Lacking the political intensity of traditional DEFA films The Second Track surprises with impressive visuals and a solid suspense story culminating in a somewhat predictable finale. In it strong political overtones are practically unused as is the typical for East German cinema populist rhetoric. Aside from the "secret" the main protagonist is attached to one would be hard-pressed to guess the creative environment, or lack there of, The Second Track shared.
Pavol Simai'score is an integral part of the manner in which the story is told. The music does not have a supporting role, it does not enhance the dramatic progression, and it does not introduce closure during key scenes - in many ways it directs the flow of the story, it supports the tense noir tone mentioned earlier. Occasionally however the strong co-relation between score and script disallows the camera to focus more extensively on the conflict raging in the main protagonist's soul.
The long and carefully composed shots of the train station where most of the action takes place are certainly unusual.
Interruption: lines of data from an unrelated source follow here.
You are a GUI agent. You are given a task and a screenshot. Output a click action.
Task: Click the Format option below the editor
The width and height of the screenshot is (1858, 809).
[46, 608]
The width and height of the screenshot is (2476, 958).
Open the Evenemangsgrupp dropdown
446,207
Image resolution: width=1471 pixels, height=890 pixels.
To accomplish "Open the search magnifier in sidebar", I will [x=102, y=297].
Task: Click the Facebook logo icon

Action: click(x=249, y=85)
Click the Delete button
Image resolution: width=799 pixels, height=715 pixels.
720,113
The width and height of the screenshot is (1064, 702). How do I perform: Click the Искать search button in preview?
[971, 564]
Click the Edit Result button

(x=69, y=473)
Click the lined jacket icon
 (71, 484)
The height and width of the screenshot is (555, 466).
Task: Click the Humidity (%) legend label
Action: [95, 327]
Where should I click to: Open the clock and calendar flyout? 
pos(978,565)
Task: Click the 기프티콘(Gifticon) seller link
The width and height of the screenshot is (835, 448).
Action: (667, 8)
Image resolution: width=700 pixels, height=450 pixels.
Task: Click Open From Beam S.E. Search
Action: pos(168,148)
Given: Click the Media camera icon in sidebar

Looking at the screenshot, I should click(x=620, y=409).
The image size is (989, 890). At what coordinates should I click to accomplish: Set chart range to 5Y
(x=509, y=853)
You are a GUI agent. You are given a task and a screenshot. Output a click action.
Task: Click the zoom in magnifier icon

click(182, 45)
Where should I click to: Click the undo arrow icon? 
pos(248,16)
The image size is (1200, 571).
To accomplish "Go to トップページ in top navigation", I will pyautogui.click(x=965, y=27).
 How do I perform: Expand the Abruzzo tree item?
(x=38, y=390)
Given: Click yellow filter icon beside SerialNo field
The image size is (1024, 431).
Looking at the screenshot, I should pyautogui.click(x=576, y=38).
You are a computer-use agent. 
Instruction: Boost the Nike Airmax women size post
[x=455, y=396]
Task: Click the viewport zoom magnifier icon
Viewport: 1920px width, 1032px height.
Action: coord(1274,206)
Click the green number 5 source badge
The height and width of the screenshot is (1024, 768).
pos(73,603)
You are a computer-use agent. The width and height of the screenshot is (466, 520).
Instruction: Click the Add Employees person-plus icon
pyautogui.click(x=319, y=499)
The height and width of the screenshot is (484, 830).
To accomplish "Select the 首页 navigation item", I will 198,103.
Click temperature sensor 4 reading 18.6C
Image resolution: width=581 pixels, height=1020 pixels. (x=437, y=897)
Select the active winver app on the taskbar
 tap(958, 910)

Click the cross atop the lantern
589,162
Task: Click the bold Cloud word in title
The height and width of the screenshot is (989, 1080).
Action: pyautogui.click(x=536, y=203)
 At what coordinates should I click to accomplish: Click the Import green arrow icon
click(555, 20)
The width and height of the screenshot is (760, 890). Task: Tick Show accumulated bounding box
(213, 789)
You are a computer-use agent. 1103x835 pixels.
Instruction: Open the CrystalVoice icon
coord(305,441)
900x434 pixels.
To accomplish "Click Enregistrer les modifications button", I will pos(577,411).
They reveal an emphasis on detail most East German films from the early 60s were devoid of. The manner in which the camera moves suggests that despite of the restrictive conditions East German directors were faced with external influences were certainly a factor in their approach to social realism.
In the larger scheme of things however The Second Track might well mislead those who aren't accustomed to socialist cinema and its deceivingly simple characters. Those looking to uncover a secret message of discontent will unquestionably be disappointed by the film's mostly straightforward narrative, the lack of a subversive element allowing the audience the reconsider its message. On the other hand those looking forward to a traditional film noir with polished visuals and a story assembled for the sole purpose of entertainment will be certainly intrigued by its uncannily deep rooting in social realism in the wake of the "thawing" era.
How Does the DVD Look?
Thus far all of the First Run Features/DEFA discs introduced on the North American market have been converted from a PAL master. They all offer solid and clean transfers with conversion being just about the only issue to be unhappy with. The Second Track isn't an exception to the rule. Presented in its original aspect ratio of 1.33:1 this release is also a PAL-NTSC conversion revealing the mandatory for such transfers "ghosting" patterns. Aside from that however the print is clean, free of damage, and quite pleasing. Contrast is quite well addressed and blacks appear solid. I am unaware whether or not this film has undergone a full-blown restoration, probably unlikely, but there certainly has been some sort of a clean-up performed here as occasionally the print looks very strong. With this in mind even though the conversion issue described above might bother some of you the fact that this film actually is now available on disc is enough of a reason to recommend it.
How Does the DVD Sound?
Presented with a German mono track and optional English subtitles (the viewer is allowed to set the main interface in either English or German) the audio presentation is on par with the video treatment. Dialog and music come off the speakers nicely without any issues to report (there weren't any hissings, pop-ups, or cracks).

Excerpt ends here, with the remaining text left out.